Maria, a companheira de vida há 65 anos, sai da sala quando o marido geme de dores durante o curativo da chaga da perna direita. Disfarça as lágrimas apontando para os retratos da família e enumera os dois filhos, os três netos e os dois bisnetos.

"Estamos juntos há tantos anos. Não sei como vai ser quando nos separarmos", diz Maria.

A ansiedade de não saber amamentar

Ana Isabel Melo tinha tido a Verónica há quatro dias quando foi visitada pela Enfermeira Cláudia Pires, do Centro de Saúde n.º 1 de Chaves. O apoio à amamentação e o teste do pezinho são as prioridades da primeira visita de um enfermeiro especialista em saúde materna.

Para esta cabeleireira de 34 anos e para o marido - pais pela primeira vez -, tudo é novidade e assustador. "Mas, quando os temos nos braços, é mais fácil do que imaginávamos", confessa. Ainda assim, as dúvidas são muitas.

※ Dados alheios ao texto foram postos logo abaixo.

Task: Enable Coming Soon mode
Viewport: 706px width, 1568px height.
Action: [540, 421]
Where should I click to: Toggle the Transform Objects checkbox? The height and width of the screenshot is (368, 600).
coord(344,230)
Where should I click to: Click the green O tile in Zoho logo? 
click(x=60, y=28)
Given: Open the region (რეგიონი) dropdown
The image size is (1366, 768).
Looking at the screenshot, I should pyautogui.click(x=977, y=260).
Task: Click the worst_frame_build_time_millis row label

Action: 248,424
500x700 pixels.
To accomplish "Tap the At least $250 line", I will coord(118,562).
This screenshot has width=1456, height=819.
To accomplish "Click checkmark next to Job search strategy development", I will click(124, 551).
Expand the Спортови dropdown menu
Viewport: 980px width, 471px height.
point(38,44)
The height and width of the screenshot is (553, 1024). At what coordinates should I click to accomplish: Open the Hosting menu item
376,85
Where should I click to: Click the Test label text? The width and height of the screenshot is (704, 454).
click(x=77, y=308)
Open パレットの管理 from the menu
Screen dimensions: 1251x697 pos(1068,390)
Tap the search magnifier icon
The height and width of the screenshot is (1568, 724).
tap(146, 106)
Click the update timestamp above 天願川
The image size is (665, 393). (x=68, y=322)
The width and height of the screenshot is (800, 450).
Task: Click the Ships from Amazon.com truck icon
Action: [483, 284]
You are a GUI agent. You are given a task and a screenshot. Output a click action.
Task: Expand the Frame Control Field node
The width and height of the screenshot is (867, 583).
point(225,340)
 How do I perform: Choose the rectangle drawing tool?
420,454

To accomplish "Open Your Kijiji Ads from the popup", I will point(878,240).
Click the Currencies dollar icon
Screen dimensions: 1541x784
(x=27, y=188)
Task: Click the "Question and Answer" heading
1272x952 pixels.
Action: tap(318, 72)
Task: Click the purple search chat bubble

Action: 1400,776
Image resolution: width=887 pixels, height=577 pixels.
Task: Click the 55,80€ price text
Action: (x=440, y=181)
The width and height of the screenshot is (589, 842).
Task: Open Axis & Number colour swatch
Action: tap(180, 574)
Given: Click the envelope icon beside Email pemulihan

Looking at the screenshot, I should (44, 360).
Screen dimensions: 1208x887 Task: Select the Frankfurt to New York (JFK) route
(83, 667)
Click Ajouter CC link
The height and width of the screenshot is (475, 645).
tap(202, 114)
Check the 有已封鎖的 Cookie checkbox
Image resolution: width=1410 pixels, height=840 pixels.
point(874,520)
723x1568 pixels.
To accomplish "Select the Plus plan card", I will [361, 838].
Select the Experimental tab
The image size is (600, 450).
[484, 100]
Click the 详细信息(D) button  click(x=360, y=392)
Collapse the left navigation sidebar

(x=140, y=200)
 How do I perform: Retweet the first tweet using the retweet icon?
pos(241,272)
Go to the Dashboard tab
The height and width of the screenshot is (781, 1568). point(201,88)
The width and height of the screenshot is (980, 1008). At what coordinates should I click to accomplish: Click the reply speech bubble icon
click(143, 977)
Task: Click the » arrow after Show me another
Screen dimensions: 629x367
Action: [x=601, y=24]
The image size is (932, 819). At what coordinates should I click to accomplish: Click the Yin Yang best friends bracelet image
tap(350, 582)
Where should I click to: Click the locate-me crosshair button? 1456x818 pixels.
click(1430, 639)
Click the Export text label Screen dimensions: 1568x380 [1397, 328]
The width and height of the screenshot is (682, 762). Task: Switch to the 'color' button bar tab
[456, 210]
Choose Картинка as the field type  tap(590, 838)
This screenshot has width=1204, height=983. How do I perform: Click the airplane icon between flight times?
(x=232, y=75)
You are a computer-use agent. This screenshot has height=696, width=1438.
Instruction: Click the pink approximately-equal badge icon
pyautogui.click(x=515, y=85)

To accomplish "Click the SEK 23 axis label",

"O receio de não saber cuidar, a ansiedade perante o choro e as dúvidas quanto à amamentação são as principais dificuldades das mães", explica a enfermeira que já acompanhou centenas de mulheres durante a gravidez e depois do parto. O despiste de problemas de vinculação entre a mãe e o bebé e de depressão pós-parto são outras mais-valias do acompanhamento precoce.

As visitas a puérperas e recém-nascidos são apenas uma parte do trabalho ao domicílio daquele centro de saúde. À Equipa de Cuidados Continuados Integrados calham as situações mais complexas: doentes oncológicos, grandes dependentes, com múltiplas lesões, que precisam de cuidados 365 dias por ano.

"Mais do que um mero executor de pensos, somos um gestor de cuidados. Fazemos a ponte entre os doentes, familiares e vizinhos", explica o Enfermeiro João Barbadães Pereira, dez anos de trabalho domiciliário. Idosos a cuidar de idosos, vizinhos a valeram-se mutuamente porque os filhos migraram, pobreza que não deixa comprar medicamentos. Retratos de muitas vidas aconchegadas pela presença de enfermeiros.

"Temos formação para lidar com os aspectos técnicos, mas a parte emocional é a mais difícil. Há muitas situações de pobreza, solidão e doença sem resposta", resume João Barbadães Pereira.